Spring 2024
I 320D Topics in Human-Centered Data Science: Applied Machine Learning with Python
DESCRIPTION
This course will cover relevant fundamental concepts in machine learning (ML) and how they are used to solve real-world problems. Students will learn the theory behind a variety of machine learning tools and practice applying the tools to real-world data such as numerical data, textual data (natural language processing), and visual data (computer vision). Each class is divided into two segments: (a) Theory and Methods, a concise description of an ML concept, and (b) Lab Tutorial, a hands-on session on applying the theory just discussed to a real-world task on publicly available data. We will use Python for programming. By the end of the course, the goals for the students are to: 1. Develop a sense of where to apply machine learning and where not to, and which ML algorithm to use 2. Understand the process of garnering and preprocessing a variety of “big” real-world data, to be used to train ML systems 3. Characterize the process to train machine learning algorithms and evaluate their performance 4. Develop programming skills to code in Python and use modern ML and scientific computing libraries like SciPy and scikit-learn 5. Propose a novel product/research-focused idea (this will be an iterative process), design and execute experiments, and present the findings and demos to a suitable audience (in this case, the class).
COURSE NOTES
Machine Learning (ML), Data Science (DS), and Artificial Intelligence (AI) are making significant contributions to modern technological advancements. Today, ML serves as the backbone technology for most industries and companies has undoubtedly become one of the most intriguing emerging subjects of study. Applied Machine Learning with Python is an introductory breadth-first course on ML technology, designed for the upper division undergraduate audience. The course aims to cover fundamental concepts in ML and how they are used to solve real-world problems. Students will learn the theory behind a variety of machine learning tools and practice applying the tools to real-world data such as numerical data, textual data (natural language processing), and visual data (computer vision). Each class is divided into two segments: (a) Theory and Methods, a concise description of an ML concept, and (b) Lab Tutorial, a hands-on session on applying the theory discussed in the first segment to a real-world task on publicly available data.
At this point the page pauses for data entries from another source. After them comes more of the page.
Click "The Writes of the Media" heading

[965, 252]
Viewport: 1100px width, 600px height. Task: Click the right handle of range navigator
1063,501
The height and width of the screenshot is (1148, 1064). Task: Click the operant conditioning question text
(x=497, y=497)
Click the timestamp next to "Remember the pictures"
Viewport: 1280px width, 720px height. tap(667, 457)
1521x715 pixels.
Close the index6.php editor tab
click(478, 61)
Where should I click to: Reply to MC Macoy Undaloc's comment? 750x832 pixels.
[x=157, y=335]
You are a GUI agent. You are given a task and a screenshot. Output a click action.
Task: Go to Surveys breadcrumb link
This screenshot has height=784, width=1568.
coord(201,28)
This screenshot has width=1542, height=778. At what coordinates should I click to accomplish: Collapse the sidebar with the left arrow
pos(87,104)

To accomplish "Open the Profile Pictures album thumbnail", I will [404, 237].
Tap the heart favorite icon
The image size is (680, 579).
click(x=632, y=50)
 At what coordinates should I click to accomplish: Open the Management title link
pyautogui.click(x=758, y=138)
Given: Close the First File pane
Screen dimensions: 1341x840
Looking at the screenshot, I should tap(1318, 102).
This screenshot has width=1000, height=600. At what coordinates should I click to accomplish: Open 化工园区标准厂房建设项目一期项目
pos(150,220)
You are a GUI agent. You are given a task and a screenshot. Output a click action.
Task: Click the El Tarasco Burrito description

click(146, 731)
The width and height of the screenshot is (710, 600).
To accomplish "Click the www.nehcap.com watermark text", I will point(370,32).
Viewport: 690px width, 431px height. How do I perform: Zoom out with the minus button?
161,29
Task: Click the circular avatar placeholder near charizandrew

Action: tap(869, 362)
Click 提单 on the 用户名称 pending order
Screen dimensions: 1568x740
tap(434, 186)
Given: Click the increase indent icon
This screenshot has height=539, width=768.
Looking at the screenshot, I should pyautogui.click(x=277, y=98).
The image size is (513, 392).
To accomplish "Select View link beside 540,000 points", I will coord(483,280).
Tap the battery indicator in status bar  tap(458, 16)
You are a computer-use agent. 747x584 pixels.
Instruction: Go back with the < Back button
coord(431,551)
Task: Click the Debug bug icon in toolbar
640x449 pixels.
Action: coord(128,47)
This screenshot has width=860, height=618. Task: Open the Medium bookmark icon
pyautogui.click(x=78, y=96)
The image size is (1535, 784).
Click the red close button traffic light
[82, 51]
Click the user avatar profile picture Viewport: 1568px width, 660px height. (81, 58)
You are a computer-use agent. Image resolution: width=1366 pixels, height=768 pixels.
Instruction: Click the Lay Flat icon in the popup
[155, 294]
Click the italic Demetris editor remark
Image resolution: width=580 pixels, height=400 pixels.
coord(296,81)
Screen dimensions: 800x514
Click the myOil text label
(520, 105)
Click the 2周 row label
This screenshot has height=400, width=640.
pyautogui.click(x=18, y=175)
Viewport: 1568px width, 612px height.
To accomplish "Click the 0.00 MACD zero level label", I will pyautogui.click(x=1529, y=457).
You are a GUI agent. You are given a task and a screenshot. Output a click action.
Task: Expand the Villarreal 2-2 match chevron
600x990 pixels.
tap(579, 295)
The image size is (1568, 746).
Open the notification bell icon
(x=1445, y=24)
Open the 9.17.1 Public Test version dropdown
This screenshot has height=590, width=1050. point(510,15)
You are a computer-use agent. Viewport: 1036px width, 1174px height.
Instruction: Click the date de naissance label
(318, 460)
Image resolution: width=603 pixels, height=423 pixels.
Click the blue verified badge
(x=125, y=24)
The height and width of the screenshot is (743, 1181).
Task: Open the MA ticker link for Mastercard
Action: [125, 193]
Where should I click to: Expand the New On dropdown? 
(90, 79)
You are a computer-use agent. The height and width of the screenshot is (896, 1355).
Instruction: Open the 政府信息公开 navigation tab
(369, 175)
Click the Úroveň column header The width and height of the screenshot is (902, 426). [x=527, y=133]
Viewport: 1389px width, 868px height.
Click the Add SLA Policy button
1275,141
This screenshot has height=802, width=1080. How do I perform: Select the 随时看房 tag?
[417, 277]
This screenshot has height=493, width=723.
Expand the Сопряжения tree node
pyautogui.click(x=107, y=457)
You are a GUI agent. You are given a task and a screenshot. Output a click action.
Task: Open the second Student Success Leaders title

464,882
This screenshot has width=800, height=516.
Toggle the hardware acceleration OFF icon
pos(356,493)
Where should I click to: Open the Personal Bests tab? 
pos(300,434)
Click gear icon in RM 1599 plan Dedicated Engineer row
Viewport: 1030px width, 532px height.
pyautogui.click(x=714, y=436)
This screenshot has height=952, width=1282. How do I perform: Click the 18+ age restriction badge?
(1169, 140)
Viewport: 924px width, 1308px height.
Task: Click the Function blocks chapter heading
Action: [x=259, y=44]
We will use Python for programming.
PREREQUISITES
Upper-division standing; Informatics 310D and Informatics 304 (or one of the following approved substitutions: C S 303E, C S 312, C S 312H, C S 313E).
RESTRICTIONS
Registration prioritized for undergraduate Informatics majors through registration period 1, with access being extended to Informatics minors beginning in period 2. Outside students will be permitted to join our waitlists beginning with period 3.